[Stored data]
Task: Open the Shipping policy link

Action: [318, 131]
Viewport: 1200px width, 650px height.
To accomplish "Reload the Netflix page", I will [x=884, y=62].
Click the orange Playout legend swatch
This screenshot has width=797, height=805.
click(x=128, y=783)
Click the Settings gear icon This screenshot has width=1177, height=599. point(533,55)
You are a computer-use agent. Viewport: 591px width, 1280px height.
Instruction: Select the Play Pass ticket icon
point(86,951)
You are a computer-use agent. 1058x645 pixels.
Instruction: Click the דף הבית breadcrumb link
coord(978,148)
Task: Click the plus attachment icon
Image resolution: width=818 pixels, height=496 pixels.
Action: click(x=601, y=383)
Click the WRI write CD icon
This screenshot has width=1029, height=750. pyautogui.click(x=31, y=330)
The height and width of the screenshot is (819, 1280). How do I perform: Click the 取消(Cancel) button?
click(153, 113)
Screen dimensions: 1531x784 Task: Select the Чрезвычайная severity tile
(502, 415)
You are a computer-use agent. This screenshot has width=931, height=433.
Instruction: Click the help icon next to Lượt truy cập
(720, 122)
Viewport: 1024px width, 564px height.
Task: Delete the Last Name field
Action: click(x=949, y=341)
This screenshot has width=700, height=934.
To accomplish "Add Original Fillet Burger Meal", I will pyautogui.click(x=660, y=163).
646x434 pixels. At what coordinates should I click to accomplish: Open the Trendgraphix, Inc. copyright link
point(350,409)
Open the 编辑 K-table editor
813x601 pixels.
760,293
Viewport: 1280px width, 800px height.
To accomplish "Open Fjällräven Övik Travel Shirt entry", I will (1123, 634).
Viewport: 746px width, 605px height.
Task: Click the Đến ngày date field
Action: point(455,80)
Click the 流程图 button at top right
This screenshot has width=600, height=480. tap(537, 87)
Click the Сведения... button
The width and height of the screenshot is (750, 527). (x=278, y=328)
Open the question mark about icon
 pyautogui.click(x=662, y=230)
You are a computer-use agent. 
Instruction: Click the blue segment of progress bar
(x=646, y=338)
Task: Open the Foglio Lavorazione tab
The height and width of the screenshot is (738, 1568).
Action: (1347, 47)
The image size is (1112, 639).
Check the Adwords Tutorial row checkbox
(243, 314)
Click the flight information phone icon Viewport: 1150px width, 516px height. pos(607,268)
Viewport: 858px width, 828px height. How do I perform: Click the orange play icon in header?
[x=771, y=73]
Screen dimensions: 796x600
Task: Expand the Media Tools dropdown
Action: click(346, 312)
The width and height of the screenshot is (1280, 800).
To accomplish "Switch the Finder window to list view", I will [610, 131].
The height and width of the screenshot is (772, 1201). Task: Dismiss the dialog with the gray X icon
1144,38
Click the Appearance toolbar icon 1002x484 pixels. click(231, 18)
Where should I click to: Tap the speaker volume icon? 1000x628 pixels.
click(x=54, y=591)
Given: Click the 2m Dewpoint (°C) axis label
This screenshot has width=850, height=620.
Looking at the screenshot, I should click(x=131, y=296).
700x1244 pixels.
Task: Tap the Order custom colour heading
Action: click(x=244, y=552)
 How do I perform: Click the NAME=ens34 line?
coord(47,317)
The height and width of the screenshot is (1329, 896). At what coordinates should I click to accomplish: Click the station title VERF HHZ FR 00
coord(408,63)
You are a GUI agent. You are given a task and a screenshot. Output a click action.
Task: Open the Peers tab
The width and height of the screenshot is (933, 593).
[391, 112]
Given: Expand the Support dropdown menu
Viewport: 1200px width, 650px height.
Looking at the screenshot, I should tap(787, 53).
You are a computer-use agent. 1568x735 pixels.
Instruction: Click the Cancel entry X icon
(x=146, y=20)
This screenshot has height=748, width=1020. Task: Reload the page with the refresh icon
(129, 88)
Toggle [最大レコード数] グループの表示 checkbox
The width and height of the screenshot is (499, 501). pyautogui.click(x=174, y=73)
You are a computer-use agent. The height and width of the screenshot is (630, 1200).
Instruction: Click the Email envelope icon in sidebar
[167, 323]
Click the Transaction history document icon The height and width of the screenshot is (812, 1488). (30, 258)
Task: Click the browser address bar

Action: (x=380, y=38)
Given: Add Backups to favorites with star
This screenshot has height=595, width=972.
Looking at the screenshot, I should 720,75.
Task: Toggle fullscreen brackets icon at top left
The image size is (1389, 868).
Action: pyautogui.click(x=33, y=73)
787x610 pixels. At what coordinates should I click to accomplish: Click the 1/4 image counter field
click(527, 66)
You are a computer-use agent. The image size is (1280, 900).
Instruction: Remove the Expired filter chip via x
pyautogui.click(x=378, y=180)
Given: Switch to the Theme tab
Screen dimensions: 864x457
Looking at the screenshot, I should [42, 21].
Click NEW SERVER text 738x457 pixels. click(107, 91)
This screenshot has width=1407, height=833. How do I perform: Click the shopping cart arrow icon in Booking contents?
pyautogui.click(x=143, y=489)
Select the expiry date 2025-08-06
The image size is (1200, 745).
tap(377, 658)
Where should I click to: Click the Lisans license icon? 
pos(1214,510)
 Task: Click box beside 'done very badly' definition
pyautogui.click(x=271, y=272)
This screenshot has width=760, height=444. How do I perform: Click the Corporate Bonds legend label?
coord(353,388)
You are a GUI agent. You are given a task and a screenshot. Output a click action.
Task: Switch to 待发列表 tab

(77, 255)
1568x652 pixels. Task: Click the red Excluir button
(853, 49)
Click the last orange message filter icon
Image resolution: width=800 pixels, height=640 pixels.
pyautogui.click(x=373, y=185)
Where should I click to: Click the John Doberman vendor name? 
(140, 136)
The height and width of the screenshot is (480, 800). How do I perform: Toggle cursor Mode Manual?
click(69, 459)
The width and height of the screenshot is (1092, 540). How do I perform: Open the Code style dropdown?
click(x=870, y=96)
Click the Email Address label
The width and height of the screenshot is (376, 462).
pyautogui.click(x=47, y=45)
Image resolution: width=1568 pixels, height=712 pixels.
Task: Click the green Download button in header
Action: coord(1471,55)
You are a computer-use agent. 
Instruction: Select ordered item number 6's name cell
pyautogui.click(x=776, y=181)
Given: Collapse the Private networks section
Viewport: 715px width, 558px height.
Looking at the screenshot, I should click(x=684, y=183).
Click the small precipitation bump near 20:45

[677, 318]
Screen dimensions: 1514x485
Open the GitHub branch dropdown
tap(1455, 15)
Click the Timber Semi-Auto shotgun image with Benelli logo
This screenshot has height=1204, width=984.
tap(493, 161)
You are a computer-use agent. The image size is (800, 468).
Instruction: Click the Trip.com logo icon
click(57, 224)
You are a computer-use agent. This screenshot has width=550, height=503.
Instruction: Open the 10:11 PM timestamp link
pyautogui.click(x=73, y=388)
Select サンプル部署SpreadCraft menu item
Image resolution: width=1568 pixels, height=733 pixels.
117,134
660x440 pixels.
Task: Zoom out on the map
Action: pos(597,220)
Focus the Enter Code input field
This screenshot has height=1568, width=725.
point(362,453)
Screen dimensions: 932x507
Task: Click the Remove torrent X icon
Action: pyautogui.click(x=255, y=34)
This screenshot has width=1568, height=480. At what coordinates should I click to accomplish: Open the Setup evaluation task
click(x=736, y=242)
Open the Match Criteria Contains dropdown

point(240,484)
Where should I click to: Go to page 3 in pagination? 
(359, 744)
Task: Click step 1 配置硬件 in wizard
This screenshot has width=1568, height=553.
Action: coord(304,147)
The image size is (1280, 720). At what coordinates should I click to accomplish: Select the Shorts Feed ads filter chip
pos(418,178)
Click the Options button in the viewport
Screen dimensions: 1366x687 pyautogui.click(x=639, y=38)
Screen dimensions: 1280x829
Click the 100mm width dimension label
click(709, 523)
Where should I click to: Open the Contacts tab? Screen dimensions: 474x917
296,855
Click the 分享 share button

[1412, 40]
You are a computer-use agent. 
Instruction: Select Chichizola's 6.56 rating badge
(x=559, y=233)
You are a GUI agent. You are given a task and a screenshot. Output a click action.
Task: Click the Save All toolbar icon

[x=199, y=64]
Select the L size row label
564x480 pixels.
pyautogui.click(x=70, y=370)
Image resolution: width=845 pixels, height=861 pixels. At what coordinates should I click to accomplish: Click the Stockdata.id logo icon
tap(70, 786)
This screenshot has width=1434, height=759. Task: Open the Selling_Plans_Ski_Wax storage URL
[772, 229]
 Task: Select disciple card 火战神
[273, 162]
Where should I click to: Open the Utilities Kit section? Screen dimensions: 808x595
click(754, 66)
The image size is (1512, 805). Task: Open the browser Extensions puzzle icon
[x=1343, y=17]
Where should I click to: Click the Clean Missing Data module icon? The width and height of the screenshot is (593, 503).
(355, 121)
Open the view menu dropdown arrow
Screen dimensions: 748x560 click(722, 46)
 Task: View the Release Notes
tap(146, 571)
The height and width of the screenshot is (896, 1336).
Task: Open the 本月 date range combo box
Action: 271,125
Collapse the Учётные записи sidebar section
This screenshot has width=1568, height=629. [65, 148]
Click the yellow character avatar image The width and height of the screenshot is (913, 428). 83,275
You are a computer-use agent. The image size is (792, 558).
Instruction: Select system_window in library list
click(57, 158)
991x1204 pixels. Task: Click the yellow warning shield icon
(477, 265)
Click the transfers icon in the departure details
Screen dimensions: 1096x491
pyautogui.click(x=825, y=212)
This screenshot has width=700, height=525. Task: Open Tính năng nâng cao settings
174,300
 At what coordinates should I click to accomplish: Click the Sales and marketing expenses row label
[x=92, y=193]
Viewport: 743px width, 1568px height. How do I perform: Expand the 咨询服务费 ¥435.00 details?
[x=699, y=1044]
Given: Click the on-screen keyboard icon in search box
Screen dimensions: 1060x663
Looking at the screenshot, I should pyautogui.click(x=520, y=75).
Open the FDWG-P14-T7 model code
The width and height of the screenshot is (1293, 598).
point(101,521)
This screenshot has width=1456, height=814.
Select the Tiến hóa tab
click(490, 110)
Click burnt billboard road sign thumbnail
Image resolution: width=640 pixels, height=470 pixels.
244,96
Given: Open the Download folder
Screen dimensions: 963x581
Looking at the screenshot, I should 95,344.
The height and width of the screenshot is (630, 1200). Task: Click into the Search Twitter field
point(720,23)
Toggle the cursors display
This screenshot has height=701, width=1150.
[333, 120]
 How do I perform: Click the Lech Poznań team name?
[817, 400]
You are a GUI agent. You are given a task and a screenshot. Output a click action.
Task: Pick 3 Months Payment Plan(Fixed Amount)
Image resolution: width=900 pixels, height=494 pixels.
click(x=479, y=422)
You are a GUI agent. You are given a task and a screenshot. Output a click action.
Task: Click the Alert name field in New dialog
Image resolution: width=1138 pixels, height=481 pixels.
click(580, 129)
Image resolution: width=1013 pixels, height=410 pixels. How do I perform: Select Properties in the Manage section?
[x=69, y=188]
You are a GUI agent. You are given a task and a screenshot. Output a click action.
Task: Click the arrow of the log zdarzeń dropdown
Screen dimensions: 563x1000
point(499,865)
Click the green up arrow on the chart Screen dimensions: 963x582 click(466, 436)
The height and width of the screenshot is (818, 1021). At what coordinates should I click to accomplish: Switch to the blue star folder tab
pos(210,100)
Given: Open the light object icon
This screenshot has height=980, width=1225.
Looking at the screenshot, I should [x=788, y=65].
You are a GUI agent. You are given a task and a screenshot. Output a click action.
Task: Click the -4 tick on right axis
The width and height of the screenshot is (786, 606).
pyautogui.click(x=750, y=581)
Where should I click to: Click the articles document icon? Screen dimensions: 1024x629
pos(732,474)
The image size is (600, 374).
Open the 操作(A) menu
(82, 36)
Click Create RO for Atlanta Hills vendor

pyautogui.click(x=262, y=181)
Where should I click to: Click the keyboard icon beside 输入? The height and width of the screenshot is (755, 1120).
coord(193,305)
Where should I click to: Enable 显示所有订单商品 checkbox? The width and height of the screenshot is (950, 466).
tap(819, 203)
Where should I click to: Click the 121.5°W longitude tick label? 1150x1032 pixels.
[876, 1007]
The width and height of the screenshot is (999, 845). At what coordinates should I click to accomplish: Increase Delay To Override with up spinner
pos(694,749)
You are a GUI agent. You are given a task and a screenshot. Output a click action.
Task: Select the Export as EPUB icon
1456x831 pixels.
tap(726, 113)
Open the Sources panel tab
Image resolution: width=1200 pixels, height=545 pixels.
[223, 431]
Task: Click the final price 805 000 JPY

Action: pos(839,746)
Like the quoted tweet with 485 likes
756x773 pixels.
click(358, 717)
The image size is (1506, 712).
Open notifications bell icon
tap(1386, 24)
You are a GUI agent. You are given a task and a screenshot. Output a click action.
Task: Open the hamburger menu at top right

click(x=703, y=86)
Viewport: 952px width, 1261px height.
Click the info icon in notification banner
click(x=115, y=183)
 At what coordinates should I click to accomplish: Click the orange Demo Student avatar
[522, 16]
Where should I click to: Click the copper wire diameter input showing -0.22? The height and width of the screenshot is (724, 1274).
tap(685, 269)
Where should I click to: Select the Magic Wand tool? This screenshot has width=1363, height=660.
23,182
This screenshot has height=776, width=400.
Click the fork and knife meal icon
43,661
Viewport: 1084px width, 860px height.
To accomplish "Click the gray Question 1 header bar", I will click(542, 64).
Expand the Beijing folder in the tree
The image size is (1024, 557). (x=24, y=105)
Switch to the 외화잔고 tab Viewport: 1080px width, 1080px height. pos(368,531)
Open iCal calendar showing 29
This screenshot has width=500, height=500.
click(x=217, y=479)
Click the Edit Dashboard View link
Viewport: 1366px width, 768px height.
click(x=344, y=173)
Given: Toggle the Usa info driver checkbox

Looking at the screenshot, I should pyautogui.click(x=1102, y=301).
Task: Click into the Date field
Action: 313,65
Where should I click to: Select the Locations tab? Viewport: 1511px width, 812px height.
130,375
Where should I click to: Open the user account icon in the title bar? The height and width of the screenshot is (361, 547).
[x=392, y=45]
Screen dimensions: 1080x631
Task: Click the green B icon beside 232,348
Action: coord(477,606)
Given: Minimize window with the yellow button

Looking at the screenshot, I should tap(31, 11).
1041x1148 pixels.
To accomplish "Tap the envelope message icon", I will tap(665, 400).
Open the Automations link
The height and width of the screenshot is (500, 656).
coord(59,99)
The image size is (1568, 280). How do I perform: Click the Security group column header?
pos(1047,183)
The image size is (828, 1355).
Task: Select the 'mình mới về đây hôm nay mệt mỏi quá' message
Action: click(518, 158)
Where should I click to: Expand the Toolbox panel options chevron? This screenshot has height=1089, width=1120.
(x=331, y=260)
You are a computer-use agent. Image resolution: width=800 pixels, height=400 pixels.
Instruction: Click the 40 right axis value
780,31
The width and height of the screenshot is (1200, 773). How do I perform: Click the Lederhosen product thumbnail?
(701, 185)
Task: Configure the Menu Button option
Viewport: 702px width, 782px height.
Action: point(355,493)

What the exercise asks — Reproduce the records above exactly, starting with the line that contains "Instruction: Click the 40 right axis value" and ending with the last line.

Exercise output —
Instruction: Click the 40 right axis value
780,31
The width and height of the screenshot is (1200, 773). How do I perform: Click the Lederhosen product thumbnail?
(701, 185)
Task: Configure the Menu Button option
Viewport: 702px width, 782px height.
Action: point(355,493)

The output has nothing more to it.